Its all for looks doesn't effect the flavor at all. Like CB said if you start using TQ you will change the flavor, Which is not a bad thing but you wont get that true smoked rib flavor you are looking for.

If you like the taste of you ribs don't change a thing

Gary
 
Thanks guys, I do like the flavor of my ribs but I guess I'm trying to overthink and thinking twice about my cooking skills when in comparison to competition teams or restaurant style que. I want to make people happy with the food. I don't want to be another mediocre BBQ joint or cook. I try to make the best I can but seems to always not be aesthetically pleasing enough to me and as far as taste goes it's good but always seems like it's not the best it could be
I thought that maybe the TQ would help up my game and give my ribs or brisket a better chance at the taste and look I want them to have. I haven't taken any BBQ classes as of yet. I pretty much just have been at for last 3 years trying to perfect my skills better. Maybe I'm missing something or as my wife has said overthink it and making a good thing bad by trying to make it like others? I sure do appreciate all the insight and advice from you veterans.
 
Hey Joey, I been smoking and grilling for over 40 years, There are are just a couple of simple things. First Get to know your smoker. And decide what flavor profile you and your family like. There are so many variations and flavors it's hard to say this is the right one.

I don't like injecting and a lot of strange flavors. I keep it simple.  One you are turning out consistent BBQ the way you like, then experiment. That way you have something to base it on.

Gary
 
Hey Joey, I been smoking and grilling for over 40 years, There are are just a couple of simple things.
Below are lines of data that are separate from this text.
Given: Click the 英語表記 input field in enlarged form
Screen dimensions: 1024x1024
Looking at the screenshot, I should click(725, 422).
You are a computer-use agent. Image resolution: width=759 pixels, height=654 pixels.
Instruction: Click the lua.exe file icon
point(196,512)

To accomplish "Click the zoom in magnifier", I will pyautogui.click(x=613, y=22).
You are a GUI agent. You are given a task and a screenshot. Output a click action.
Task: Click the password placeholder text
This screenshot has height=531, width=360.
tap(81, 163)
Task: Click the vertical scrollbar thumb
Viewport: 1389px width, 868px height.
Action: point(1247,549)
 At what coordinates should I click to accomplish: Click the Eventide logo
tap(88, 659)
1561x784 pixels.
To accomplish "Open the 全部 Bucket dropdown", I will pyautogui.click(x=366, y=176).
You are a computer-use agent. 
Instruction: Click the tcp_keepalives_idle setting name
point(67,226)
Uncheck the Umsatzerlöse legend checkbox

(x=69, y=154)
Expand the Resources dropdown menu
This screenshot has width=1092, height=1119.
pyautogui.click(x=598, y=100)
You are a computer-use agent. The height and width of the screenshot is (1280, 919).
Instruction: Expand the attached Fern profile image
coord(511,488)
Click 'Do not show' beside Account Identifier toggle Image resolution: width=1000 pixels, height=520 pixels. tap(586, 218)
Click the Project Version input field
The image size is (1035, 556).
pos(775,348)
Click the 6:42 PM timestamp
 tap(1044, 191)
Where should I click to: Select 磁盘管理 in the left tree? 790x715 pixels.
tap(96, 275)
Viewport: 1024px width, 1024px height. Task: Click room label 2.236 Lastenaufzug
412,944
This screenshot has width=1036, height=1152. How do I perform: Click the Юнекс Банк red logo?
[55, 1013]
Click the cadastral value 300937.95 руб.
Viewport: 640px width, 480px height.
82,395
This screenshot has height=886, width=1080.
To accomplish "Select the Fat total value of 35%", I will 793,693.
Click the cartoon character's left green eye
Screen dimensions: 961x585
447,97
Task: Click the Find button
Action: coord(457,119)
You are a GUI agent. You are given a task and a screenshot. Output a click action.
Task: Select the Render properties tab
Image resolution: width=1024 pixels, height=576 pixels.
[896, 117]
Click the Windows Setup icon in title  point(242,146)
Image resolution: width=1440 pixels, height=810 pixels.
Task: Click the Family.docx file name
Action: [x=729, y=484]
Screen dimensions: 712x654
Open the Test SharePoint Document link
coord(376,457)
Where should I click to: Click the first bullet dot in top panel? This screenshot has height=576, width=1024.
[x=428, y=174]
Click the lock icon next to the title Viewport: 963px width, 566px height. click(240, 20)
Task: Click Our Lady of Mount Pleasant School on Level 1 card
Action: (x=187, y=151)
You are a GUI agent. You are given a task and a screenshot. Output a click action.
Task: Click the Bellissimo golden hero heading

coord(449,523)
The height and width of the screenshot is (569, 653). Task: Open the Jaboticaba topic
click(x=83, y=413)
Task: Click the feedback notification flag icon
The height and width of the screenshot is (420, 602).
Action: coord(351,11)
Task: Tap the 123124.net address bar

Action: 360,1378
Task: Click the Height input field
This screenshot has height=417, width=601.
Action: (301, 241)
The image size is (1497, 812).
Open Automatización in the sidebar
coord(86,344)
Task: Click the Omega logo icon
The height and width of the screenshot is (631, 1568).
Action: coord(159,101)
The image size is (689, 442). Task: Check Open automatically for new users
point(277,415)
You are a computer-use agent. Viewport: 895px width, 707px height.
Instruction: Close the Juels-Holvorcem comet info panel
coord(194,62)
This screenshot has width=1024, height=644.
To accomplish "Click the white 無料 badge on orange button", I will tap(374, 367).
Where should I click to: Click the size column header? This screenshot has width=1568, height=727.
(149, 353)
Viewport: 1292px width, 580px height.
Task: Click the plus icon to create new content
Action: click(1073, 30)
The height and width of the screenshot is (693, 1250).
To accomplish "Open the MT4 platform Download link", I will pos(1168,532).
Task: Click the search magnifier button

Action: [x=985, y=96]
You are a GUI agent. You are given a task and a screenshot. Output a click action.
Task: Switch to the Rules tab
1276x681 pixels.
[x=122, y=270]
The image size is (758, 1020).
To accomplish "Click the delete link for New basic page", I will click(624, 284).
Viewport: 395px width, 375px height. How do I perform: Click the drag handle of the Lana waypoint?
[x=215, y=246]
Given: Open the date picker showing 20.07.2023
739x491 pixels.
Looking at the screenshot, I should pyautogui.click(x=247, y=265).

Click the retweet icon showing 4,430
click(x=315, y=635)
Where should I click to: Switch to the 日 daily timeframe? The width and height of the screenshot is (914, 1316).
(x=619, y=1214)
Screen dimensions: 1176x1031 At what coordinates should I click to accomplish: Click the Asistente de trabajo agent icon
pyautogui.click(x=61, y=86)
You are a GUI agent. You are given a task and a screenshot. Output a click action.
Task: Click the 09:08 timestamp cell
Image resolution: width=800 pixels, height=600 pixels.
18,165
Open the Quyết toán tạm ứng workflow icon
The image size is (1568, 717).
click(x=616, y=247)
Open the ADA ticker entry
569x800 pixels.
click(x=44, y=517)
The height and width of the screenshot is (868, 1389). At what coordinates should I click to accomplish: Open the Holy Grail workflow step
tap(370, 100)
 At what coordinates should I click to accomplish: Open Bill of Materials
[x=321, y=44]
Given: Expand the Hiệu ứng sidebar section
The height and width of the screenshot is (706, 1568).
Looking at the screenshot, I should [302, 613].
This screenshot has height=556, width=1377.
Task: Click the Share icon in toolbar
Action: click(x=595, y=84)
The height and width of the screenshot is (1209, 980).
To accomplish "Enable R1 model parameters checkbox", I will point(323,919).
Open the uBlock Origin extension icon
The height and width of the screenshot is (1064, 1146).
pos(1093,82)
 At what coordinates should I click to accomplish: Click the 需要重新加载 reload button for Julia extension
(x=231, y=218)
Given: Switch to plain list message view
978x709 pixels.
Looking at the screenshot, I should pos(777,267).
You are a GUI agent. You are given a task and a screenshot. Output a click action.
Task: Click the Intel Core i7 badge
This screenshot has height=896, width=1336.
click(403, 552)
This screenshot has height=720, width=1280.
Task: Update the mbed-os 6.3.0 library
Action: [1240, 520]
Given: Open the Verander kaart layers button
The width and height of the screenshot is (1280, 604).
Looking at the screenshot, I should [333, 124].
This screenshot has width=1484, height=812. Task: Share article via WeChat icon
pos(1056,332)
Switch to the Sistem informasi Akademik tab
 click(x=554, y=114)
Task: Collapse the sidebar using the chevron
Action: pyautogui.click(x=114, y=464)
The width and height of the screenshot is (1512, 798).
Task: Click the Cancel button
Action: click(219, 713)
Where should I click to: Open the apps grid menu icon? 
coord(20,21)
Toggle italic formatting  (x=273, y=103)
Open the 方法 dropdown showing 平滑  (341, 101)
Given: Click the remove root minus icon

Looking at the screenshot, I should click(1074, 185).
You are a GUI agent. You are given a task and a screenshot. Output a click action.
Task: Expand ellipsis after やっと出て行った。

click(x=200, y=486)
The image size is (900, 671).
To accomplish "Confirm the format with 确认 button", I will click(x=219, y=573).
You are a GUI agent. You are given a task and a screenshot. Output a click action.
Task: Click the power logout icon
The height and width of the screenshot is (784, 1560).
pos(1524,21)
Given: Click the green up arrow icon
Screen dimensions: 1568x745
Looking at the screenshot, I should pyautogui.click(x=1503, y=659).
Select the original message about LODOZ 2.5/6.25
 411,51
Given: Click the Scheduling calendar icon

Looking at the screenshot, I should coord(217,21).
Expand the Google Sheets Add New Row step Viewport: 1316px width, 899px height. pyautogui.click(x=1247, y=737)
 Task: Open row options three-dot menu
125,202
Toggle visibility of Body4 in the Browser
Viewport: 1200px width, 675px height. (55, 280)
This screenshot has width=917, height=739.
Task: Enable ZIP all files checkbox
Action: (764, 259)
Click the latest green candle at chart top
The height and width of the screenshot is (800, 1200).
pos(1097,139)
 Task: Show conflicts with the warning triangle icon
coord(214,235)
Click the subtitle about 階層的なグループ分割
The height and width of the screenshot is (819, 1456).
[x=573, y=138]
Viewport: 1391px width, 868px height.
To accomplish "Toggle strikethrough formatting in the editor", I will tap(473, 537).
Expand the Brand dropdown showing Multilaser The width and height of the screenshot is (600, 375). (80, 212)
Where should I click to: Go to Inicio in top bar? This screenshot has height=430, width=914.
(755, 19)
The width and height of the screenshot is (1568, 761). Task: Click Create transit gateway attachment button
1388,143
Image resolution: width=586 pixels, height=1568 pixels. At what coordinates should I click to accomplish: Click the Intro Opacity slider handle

First Get to know your smoker. And decide what flavor profile you and your family like. There are so many variations and flavors it's hard to say this is the right one.
I don't like injecting and a lot of strange flavors. I keep it simple.  One you are turning out consistent BBQ the way you like, then experiment. That way you have something to base it on.

Gary

Better advice could not be given, Gary. Point.
 
Another thing I can add. Is I am my own worst critic!!!! And by the sounds of it you are as well. Most people I know are when it comes to their own cooking. Unless someone comes right out and criticizes your food....... Then yes that could be a kick in the......  And as Gary said below.... It is great advice.
 
Hey Joey, I been smoking and grilling for over 40 years, There are are just a couple of simple things. First Get to know your smoker. And decide what flavor profile you and your family like. There are so many variations and flavors it's hard to say this is the right one.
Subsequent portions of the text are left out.